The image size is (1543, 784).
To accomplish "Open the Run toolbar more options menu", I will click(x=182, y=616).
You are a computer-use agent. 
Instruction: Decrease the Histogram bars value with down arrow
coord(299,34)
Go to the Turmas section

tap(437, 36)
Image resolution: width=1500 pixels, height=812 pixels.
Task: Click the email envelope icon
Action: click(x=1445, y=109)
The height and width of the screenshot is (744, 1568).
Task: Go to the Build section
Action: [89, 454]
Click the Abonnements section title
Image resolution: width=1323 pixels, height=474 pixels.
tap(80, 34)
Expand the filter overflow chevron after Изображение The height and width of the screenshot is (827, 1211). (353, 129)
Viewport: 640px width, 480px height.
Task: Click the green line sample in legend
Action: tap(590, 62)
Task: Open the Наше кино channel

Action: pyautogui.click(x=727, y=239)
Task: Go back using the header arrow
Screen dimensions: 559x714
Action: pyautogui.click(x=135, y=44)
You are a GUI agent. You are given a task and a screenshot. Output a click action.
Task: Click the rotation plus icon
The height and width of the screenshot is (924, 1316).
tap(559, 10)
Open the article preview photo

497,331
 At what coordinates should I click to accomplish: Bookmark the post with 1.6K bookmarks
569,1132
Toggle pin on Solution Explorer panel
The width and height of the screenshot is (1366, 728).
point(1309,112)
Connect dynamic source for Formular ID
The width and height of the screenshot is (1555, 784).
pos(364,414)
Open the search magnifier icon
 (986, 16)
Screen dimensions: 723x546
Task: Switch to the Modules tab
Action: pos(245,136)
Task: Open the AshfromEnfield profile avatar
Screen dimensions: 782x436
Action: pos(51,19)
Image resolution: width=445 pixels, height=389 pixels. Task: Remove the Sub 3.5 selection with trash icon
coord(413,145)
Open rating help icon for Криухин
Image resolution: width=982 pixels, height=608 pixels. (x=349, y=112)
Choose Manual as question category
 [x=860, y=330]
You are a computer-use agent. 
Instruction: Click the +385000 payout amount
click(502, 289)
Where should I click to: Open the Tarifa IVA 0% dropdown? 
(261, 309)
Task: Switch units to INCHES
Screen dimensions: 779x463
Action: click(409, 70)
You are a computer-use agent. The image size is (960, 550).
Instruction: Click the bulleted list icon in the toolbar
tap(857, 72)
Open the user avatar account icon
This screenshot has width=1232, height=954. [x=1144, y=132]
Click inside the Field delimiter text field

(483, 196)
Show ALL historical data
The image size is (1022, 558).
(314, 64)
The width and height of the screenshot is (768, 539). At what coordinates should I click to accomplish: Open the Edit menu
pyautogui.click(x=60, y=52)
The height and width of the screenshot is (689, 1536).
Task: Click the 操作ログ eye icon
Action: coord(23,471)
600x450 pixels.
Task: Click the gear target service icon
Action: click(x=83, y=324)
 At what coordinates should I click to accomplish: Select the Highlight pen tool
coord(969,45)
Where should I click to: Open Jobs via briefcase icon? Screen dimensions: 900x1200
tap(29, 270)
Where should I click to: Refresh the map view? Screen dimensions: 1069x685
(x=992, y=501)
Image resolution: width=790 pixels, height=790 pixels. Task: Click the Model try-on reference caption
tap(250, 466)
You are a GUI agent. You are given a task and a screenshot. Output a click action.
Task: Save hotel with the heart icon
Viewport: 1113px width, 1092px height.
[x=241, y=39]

^^^^^^^^

*What the exercise asks*
The entries above should be copied out exactly, with none left out.

*Task output*
The image size is (1543, 784).
To accomplish "Open the Run toolbar more options menu", I will click(x=182, y=616).
You are a computer-use agent. 
Instruction: Decrease the Histogram bars value with down arrow
coord(299,34)
Go to the Turmas section

tap(437, 36)
Image resolution: width=1500 pixels, height=812 pixels.
Task: Click the email envelope icon
Action: click(x=1445, y=109)
The height and width of the screenshot is (744, 1568).
Task: Go to the Build section
Action: [89, 454]
Click the Abonnements section title
Image resolution: width=1323 pixels, height=474 pixels.
tap(80, 34)
Expand the filter overflow chevron after Изображение The height and width of the screenshot is (827, 1211). (353, 129)
Viewport: 640px width, 480px height.
Task: Click the green line sample in legend
Action: tap(590, 62)
Task: Open the Наше кино channel

Action: pyautogui.click(x=727, y=239)
Task: Go back using the header arrow
Screen dimensions: 559x714
Action: pyautogui.click(x=135, y=44)
You are a GUI agent. You are given a task and a screenshot. Output a click action.
Task: Click the rotation plus icon
The height and width of the screenshot is (924, 1316).
tap(559, 10)
Open the article preview photo

497,331
 At what coordinates should I click to accomplish: Bookmark the post with 1.6K bookmarks
569,1132
Toggle pin on Solution Explorer panel
The width and height of the screenshot is (1366, 728).
point(1309,112)
Connect dynamic source for Formular ID
The width and height of the screenshot is (1555, 784).
pos(364,414)
Open the search magnifier icon
 (986, 16)
Screen dimensions: 723x546
Task: Switch to the Modules tab
Action: pos(245,136)
Task: Open the AshfromEnfield profile avatar
Screen dimensions: 782x436
Action: pos(51,19)
Image resolution: width=445 pixels, height=389 pixels. Task: Remove the Sub 3.5 selection with trash icon
coord(413,145)
Open rating help icon for Криухин
Image resolution: width=982 pixels, height=608 pixels. (x=349, y=112)
Choose Manual as question category
 [x=860, y=330]
You are a computer-use agent. 
Instruction: Click the +385000 payout amount
click(502, 289)
Where should I click to: Open the Tarifa IVA 0% dropdown? 
(261, 309)
Task: Switch units to INCHES
Screen dimensions: 779x463
Action: click(409, 70)
You are a computer-use agent. The image size is (960, 550).
Instruction: Click the bulleted list icon in the toolbar
tap(857, 72)
Open the user avatar account icon
This screenshot has width=1232, height=954. [x=1144, y=132]
Click inside the Field delimiter text field

(483, 196)
Show ALL historical data
The image size is (1022, 558).
(314, 64)
The width and height of the screenshot is (768, 539). At what coordinates should I click to accomplish: Open the Edit menu
pyautogui.click(x=60, y=52)
The height and width of the screenshot is (689, 1536).
Task: Click the 操作ログ eye icon
Action: coord(23,471)
600x450 pixels.
Task: Click the gear target service icon
Action: click(x=83, y=324)
 At what coordinates should I click to accomplish: Select the Highlight pen tool
coord(969,45)
Where should I click to: Open Jobs via briefcase icon? Screen dimensions: 900x1200
tap(29, 270)
Where should I click to: Refresh the map view? Screen dimensions: 1069x685
(x=992, y=501)
Image resolution: width=790 pixels, height=790 pixels. Task: Click the Model try-on reference caption
tap(250, 466)
You are a GUI agent. You are given a task and a screenshot. Output a click action.
Task: Save hotel with the heart icon
Viewport: 1113px width, 1092px height.
[x=241, y=39]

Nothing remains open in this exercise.